Nothing is ever not going to happen like that isn’t. It doesn’t need the extra sugar, for a start.
I simply line a baking tray with silicon paper and then scoop the batter out onto it in two roughly straight bits. Like this:
No-one has ever complained that my biscotti are not geometrically perfect. They know better than to speak with their mouths full.
It is then baked in a moderately hot oven for 15 mins, during which the ‘logs’ double in width (and the scraggy edges kind of smooth out). When they are firm to the touch, they get taken out and cooled on racks for about 15 mins.
During the cooling period the oven is also turned down a tad.
When your logs are cool to the touch, that is the time to wield your serrated knife. With gusto.
The importance of the serrated knife is explained here.
Slice (saw) your biscotti into slices about 1 cm or ½ an inch thick. Traditionally this is done on a slant, you don’t have to follow tradition.
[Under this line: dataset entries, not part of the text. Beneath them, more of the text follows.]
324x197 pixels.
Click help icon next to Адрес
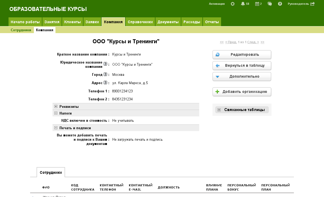click(105, 83)
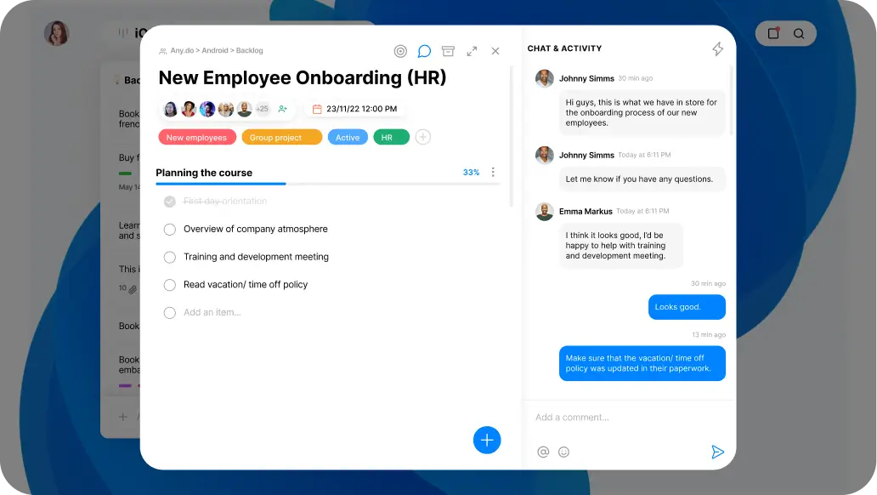Send the comment with the paper plane icon

[717, 452]
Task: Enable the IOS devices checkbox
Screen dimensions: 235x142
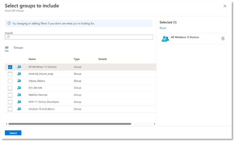Action: [x=10, y=88]
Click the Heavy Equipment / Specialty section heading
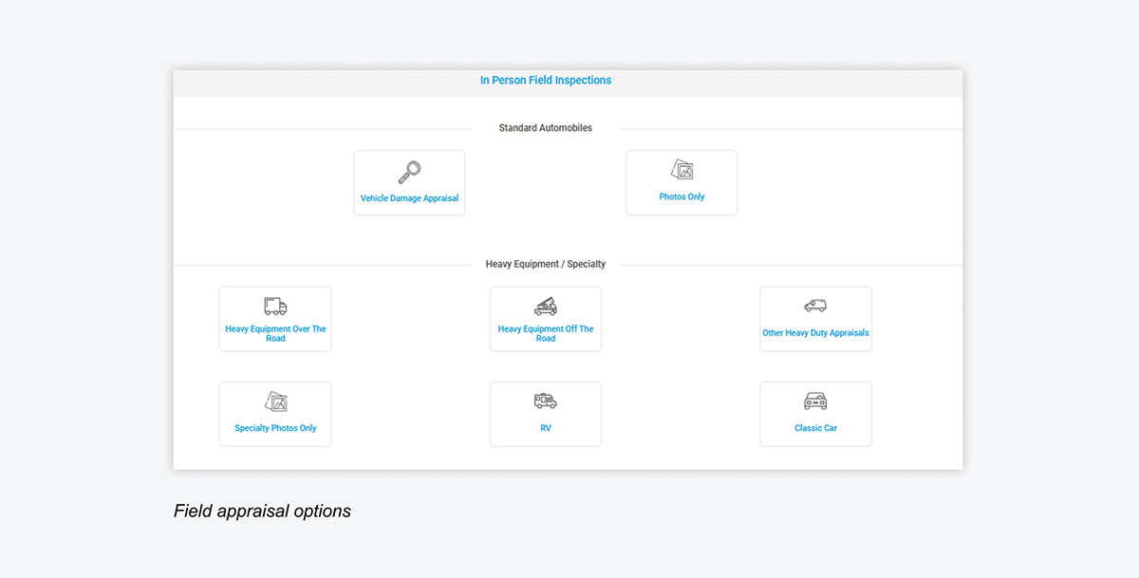This screenshot has width=1139, height=578. tap(545, 264)
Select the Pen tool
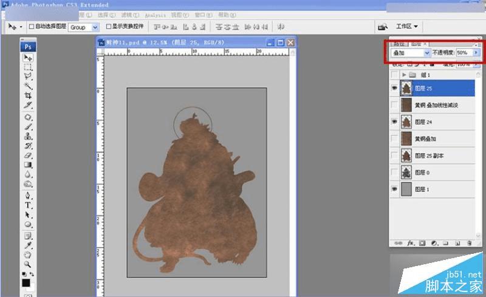The height and width of the screenshot is (297, 486). point(28,196)
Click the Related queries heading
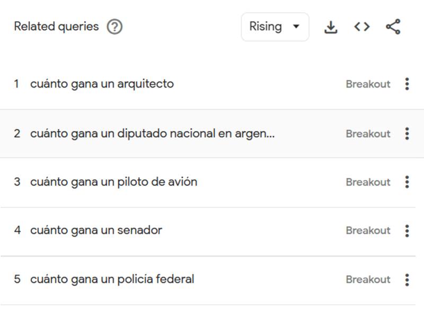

If you’d prefer straight and not diagonal slices, then go for it.
Your biscotti will seem somewhat cake-like, be gentle with them.
They are now placed back onto the baking trays and popped back into the oven for another 10 mins, until golden brown. If they aren’t getting to be crisp, then turn them over and pop them back in for another 5-10 mins.
When they are getting to golden, take them out. Remember they will continue to harden after they are taken out of the oven.
Place back on the cake racks and cool completely. Then dunk them in something worthy of them.
I’m going to reproduce the recipe as it is in my biscotti file, but if you don’t have a firm dough and don’t want to make play-do type sugar-coated sausages with it, then see above.
2½ cups plain flour
1 cup sugar
½ tsp baking powder
½ tsp baking soda (bi carb)
1 tsp ground ginger
¼ tsp freshly ground pepper (black or white, your choice)
3 fresh oranges (zest and juice)
3 large eggs
¾ cup finely chopped candied ginger
Heat the oven to 180°C/350ºF.
Line two large baking sheets with parchment or baking paper. (Don’t skip this, it will get messy.)
In a large mixing bowl, sift together flour, sugar, salt, soda, ground ginger and pepper.
Add 1 tablespoon of orange zest to the bowl along with the finely chopped candied ginger. Mix.
Squeeze your oranges and strain and reserve 4 tablespoons of the juice.
In a smaller bowl, whisk the juice and eggs together.
Add the egg mixture to the flour mixture and stir until a stiff dough forms.
Scrape dough onto a lightly sugared work surface and divide it into 4 pieces. Roll each piece with the palm of your hands into a log slightly shorter than your baking sheet.
Place two logs on each baking sheet, several inches apart. The logs will double in width during baking.
Bake for 15 mins, or until the logs feel set or firm to the touch.
Place the baking sheet on a cake rack and allow to cool.
Reset your oven to 150ºC/300ºF.
When your logs are cool to the touch, place them on a cutting board. Using a serrated knife, slice them into 1cm/½ inch wide diagonal slices.
Lay the biscotti out onto papered baking trays in a single layer and bake for a further 10-15 mins, until they are dry and lightly toasted.
Place on racks to cool completely.
Store in an airtight container at room temperature. Will keep at least 2 weeks.